Today in history

(Sources: Peace Buttons and War Resisters League Calendar)

December 2

1942
Enrico Fermi, the Italian-born Nobel Prize-winning physicist, directs and controls the first self-sustaining fission reaction in his laboratory beneath the bleachers of Stagg Field at the University of Chicago. The result of this experiment made the atomic bomb possible and ushered in the nuclear age. Upon successful completion of the experiment, a coded message was transmitted to President Roosevelt: “The Italian navigator has landed in the new world.”


1954
The U.S. Senate votes 65 to 22 to condemn Senator Joseph R. McCarthy (R-Wisconsin) for “conduct that tends to bring the Senate into dishonor and disrepute.” The condemnation, with all the Democrats and about half the Republicans voting against him, was equivalent to a censure, and was related to McCarthy’s controversial investigation of suspected communists in the U.S. government, military, and civilian society.

1977
Demonstration erupts outside South African court after a magistrate rules security police are `exonerated of any blame in the death of black consciousness leader Steve Biko, who died while in their custody. His funeral had been attended by more than 15,000 mourners, not including the thousands who were turned away by the police.

December 2, 1980
Two Maryknoll nuns, one Ursuline nun and a lay missionary are raped, murdered, buried outside San Salvador, and unearthed shortly thereafter. U.S.-trained and -supported Salvadoran national guardsmen, widely known to act as death squads, are suspected.
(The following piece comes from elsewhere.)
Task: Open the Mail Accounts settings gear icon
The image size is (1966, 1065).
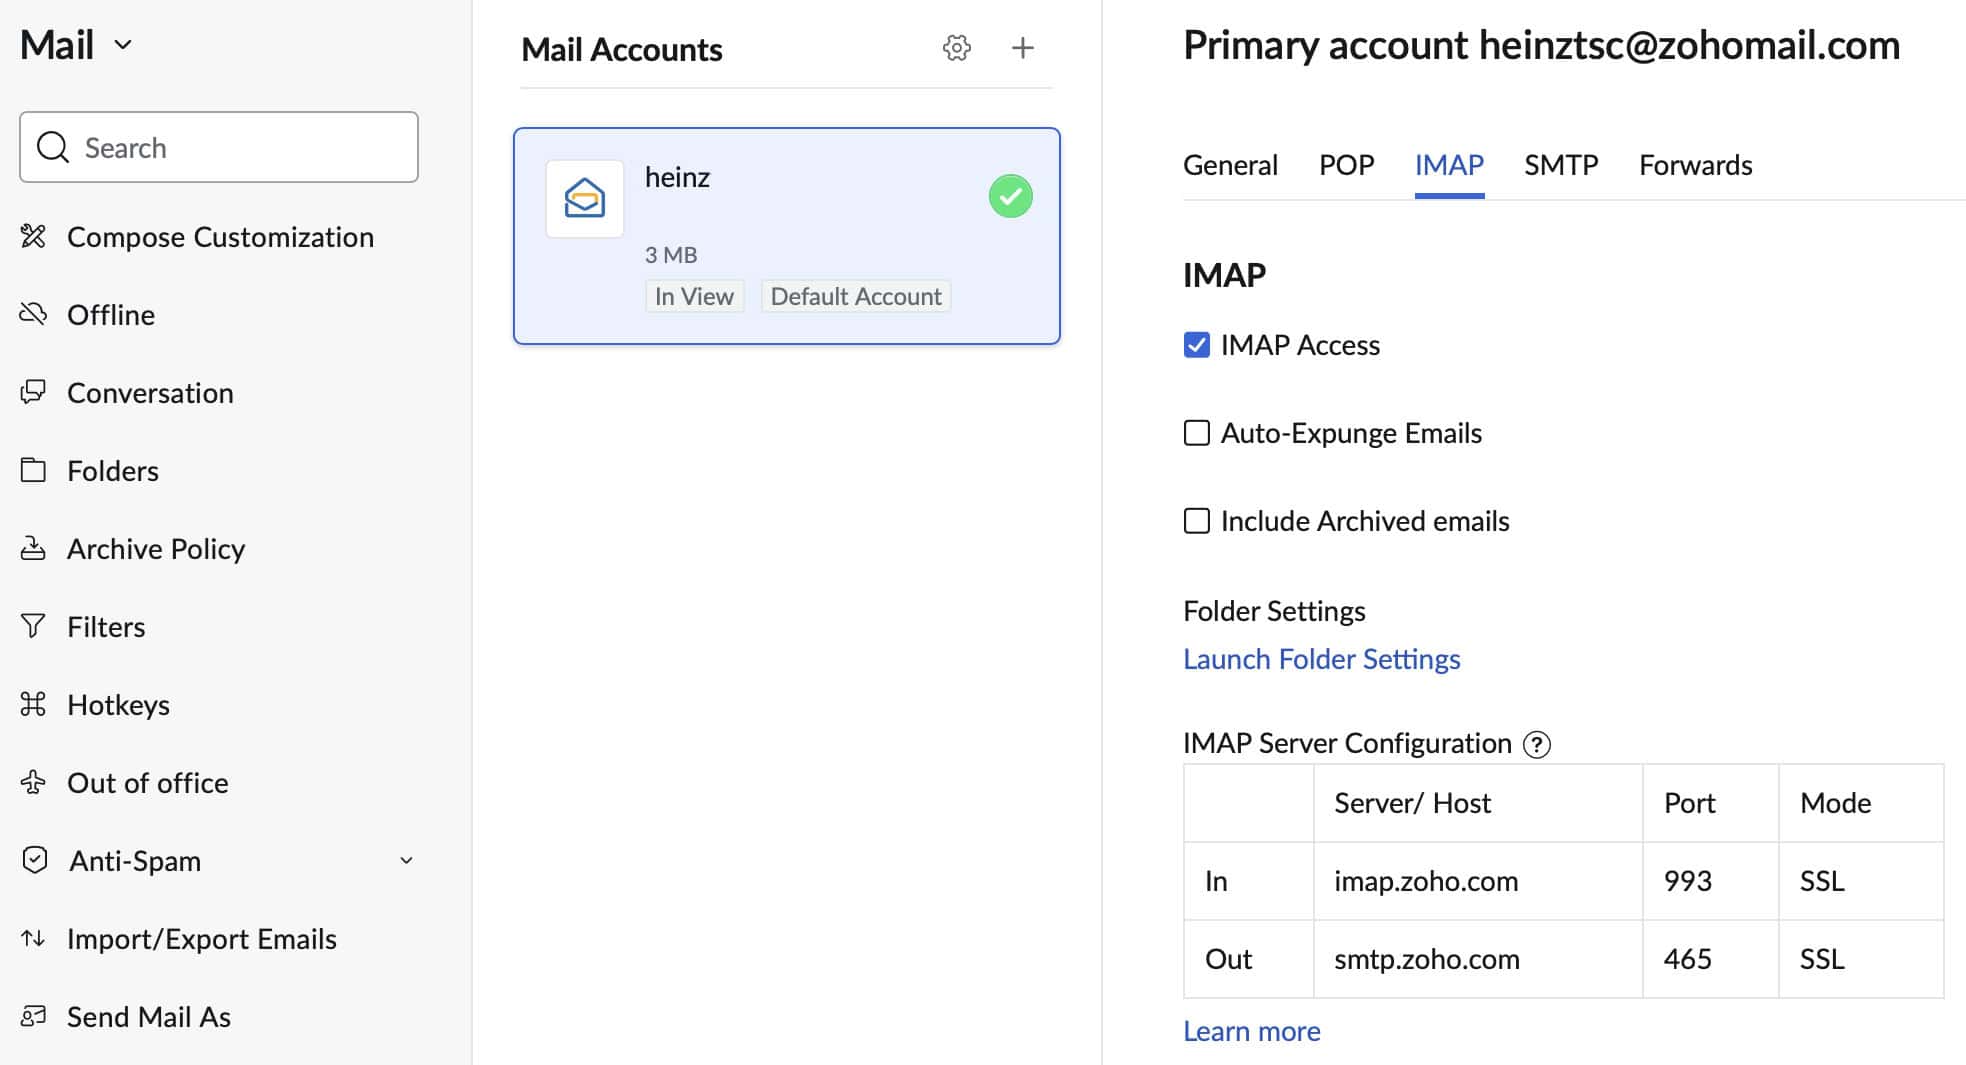Action: tap(956, 47)
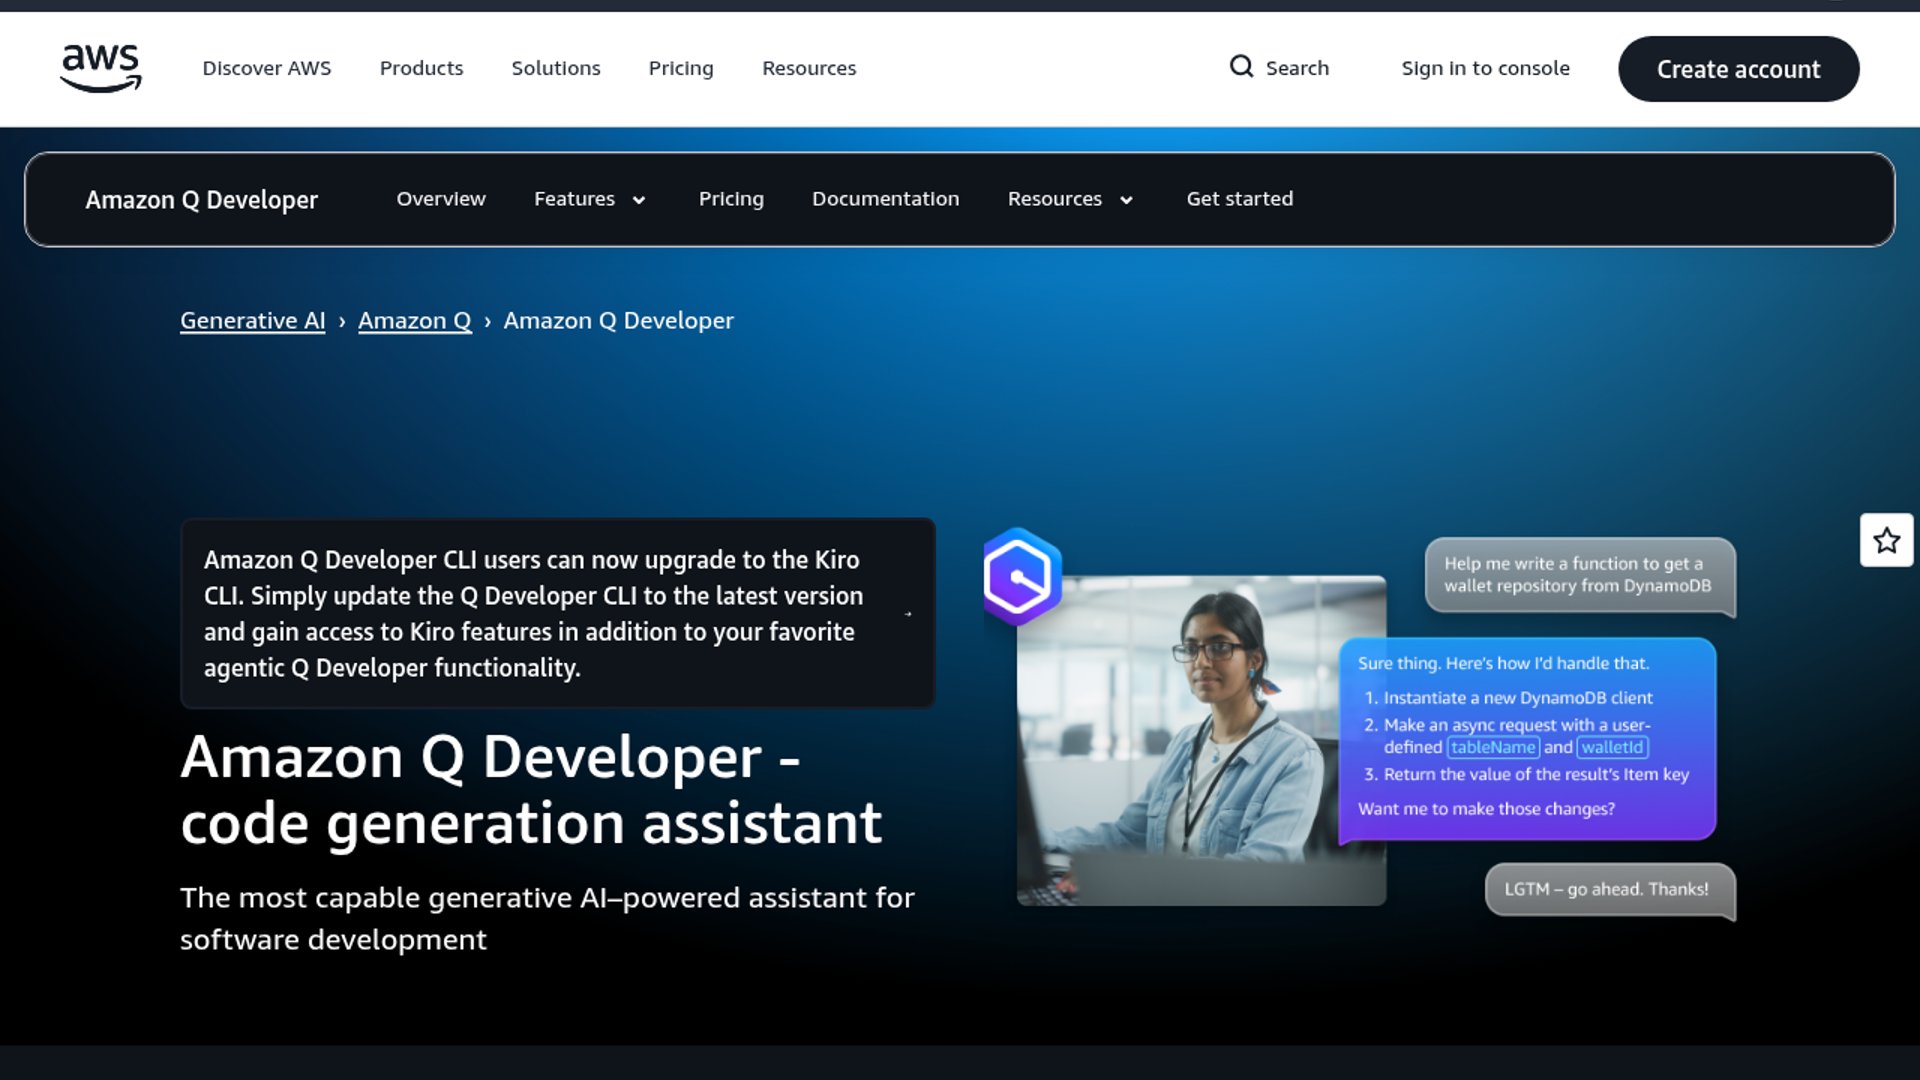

The Reagan administration, taking office seven weeks later, and relying in part on the Salvadoran military to rid Central American of communism, denies the National Guard’s involvement. General Alexander Haig, the president’s secretary of state, suggests the nuns provoked the incident, running a roadblock in Marxist jeeps, and were shot trying to flee. The FBI and CIA report this is a total fabrication and five national guardsmen were later convicted of murder.

1964
Thousands in the Berkley Free Speech Movement gather on the steps of Sproul Hall, the administration building at the University of California campus to protest four students being disciplined for distributing political literature. Joan Baez performed. The next day, police arrested 773. 10,000 more students then go on strike and shut down the school.
The Free Speech Movement began in October 1964, when three thousand students surround a police car for 36 hour. Inside the car was a civil rights worker who had been arrested for distributing political literature on the UC-Berkeley campus.